DIRECTIONS FOR THIS TASK.
Return the lines of the data below exactly. Start at the first and end with the line containing "Programmi gratis... (55, 461)".

++++ DATASET CONTENT ++++

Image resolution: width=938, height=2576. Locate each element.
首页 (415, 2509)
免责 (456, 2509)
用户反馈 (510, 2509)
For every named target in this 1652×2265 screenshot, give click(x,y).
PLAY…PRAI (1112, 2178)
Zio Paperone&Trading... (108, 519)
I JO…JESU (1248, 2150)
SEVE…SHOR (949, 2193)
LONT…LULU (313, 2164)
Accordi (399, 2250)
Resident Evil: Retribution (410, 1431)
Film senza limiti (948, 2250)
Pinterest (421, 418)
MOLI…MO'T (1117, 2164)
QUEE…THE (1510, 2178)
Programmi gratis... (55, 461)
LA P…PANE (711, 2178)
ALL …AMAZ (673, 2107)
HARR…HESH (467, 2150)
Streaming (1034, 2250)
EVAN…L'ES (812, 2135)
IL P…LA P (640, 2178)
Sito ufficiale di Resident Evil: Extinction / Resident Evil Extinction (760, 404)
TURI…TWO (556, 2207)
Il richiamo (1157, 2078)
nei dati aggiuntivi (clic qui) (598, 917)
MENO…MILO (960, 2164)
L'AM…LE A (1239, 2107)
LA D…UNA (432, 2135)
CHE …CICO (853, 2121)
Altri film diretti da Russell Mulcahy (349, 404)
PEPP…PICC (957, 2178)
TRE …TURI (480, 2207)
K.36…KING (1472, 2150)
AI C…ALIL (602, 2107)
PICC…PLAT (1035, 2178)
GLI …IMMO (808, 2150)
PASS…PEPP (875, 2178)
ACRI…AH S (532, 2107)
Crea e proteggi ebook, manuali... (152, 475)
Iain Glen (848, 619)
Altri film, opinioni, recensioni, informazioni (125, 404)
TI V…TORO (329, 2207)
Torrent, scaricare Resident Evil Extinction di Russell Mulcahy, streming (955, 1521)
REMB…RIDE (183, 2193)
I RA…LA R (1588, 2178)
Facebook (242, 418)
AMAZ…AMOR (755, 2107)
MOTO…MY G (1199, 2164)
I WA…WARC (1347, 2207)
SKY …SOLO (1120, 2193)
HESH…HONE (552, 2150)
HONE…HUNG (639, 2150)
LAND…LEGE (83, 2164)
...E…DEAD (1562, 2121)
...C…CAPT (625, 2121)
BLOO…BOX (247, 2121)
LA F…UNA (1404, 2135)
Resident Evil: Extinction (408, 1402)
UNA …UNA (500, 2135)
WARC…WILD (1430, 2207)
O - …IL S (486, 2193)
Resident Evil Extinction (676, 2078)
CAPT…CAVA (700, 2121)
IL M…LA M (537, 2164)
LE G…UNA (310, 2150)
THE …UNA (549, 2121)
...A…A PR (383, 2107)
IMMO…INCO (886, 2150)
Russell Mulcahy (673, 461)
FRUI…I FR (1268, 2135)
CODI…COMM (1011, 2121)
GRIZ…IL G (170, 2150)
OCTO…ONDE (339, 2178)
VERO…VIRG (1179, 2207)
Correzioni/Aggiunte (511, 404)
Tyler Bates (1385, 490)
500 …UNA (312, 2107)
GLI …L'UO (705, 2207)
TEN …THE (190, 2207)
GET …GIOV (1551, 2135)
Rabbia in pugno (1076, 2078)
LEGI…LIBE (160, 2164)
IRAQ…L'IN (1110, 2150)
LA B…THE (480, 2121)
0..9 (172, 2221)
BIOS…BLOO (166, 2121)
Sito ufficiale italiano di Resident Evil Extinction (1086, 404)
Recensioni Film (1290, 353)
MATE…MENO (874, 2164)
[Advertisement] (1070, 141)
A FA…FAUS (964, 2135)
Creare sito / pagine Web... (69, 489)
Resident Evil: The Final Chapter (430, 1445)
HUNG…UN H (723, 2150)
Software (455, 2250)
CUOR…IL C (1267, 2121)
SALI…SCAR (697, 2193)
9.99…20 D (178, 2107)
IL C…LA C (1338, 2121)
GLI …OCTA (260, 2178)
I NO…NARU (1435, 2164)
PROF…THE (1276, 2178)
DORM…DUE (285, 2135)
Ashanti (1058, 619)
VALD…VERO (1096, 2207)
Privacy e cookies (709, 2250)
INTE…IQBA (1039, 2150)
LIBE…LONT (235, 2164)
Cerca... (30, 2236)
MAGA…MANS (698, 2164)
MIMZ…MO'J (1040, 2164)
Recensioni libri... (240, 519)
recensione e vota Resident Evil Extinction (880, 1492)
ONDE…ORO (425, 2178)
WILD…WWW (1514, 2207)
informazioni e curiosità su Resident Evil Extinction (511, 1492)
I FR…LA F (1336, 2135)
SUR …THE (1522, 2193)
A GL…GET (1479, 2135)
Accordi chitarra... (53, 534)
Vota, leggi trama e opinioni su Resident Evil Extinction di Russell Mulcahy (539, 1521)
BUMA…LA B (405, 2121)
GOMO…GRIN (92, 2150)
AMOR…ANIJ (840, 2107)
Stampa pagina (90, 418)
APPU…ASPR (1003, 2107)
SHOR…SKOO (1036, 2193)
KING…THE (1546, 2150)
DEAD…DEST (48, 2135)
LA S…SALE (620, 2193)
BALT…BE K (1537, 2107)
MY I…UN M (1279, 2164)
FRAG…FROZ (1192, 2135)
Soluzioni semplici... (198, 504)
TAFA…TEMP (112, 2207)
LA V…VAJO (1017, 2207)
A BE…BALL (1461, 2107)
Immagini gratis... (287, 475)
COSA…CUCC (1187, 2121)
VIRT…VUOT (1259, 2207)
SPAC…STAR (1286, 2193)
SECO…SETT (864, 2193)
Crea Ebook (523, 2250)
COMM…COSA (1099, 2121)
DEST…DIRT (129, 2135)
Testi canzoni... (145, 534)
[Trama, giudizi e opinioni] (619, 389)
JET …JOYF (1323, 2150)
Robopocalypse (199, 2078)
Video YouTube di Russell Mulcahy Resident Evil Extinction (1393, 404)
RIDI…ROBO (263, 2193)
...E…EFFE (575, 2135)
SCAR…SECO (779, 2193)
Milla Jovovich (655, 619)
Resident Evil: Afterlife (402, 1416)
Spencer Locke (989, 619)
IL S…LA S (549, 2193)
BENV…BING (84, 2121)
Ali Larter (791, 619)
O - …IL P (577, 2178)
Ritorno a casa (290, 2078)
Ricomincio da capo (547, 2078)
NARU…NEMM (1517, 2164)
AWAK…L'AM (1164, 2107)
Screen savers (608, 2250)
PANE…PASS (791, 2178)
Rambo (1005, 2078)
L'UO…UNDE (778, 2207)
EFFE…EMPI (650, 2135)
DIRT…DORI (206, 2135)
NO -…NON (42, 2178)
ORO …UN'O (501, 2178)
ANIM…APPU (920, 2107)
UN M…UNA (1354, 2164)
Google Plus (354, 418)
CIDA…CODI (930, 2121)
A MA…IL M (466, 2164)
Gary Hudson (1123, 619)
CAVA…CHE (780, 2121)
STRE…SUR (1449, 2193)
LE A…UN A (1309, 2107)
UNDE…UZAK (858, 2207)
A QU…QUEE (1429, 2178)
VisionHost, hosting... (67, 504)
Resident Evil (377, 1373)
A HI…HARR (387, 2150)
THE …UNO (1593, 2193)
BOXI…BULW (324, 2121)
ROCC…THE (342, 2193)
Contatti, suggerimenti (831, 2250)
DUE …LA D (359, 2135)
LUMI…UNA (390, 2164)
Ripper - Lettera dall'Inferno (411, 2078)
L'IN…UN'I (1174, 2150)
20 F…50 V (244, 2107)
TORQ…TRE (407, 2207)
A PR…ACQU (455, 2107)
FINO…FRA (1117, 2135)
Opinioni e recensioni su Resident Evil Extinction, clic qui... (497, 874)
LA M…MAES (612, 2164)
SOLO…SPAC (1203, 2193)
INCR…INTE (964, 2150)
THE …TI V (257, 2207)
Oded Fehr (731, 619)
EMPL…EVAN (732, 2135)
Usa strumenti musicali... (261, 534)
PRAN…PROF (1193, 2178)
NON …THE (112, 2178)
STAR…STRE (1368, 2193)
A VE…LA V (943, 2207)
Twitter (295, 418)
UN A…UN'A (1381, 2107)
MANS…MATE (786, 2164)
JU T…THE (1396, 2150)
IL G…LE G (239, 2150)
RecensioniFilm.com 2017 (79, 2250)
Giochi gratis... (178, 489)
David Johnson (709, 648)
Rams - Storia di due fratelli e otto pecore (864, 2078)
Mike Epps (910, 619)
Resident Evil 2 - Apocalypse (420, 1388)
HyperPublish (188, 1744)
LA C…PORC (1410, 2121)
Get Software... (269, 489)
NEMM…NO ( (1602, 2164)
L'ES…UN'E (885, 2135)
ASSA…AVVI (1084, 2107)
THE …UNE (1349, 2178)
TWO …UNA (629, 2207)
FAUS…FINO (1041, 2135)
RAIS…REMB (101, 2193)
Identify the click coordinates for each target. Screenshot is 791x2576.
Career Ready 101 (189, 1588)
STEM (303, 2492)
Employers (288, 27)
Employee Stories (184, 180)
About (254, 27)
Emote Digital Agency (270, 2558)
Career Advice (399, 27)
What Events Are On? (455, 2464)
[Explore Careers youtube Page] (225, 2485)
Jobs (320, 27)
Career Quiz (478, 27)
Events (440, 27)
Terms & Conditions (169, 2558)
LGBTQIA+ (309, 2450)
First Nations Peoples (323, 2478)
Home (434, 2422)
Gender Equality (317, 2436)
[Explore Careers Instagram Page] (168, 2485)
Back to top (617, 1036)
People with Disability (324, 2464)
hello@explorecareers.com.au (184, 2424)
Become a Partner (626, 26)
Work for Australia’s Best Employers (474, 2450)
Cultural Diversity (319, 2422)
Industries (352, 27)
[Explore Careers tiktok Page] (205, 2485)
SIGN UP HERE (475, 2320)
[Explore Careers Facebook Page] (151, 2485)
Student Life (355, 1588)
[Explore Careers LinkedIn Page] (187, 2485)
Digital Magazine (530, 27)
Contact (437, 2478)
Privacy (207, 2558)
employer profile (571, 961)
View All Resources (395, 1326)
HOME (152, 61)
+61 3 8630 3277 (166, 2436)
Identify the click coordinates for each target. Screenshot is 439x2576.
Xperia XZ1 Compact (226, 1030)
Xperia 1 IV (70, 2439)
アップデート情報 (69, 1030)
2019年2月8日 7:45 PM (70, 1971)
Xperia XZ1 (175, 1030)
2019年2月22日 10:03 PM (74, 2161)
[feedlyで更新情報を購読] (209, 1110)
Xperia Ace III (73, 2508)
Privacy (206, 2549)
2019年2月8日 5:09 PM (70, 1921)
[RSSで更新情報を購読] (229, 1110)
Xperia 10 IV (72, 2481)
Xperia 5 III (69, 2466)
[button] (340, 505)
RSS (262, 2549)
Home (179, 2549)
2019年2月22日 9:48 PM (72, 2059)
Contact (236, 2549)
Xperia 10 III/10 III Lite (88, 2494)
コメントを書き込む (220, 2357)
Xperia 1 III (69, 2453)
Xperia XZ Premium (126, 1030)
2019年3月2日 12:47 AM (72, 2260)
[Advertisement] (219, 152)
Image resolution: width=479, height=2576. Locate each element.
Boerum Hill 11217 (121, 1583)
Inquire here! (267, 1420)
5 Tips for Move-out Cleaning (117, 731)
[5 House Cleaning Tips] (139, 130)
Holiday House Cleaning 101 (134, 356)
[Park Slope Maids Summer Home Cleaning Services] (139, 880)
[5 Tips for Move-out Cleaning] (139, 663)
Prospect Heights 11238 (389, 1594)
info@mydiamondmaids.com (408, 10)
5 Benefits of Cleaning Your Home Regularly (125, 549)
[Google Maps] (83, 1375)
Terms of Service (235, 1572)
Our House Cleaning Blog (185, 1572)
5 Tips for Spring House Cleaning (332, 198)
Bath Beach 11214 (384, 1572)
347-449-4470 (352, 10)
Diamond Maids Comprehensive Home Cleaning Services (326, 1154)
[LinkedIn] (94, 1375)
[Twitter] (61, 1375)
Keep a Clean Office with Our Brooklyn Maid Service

++++

SOLUTION TO THIS TASK.
Image resolution: width=938, height=2576. Locate each element.
首页 (415, 2509)
免责 (456, 2509)
用户反馈 (510, 2509)
For every named target in this 1652×2265 screenshot, give click(x,y).
PLAY…PRAI (1112, 2178)
Zio Paperone&Trading... (108, 519)
I JO…JESU (1248, 2150)
SEVE…SHOR (949, 2193)
LONT…LULU (313, 2164)
Accordi (399, 2250)
Resident Evil: Retribution (410, 1431)
Film senza limiti (948, 2250)
Pinterest (421, 418)
MOLI…MO'T (1117, 2164)
QUEE…THE (1510, 2178)
Programmi gratis... (55, 461)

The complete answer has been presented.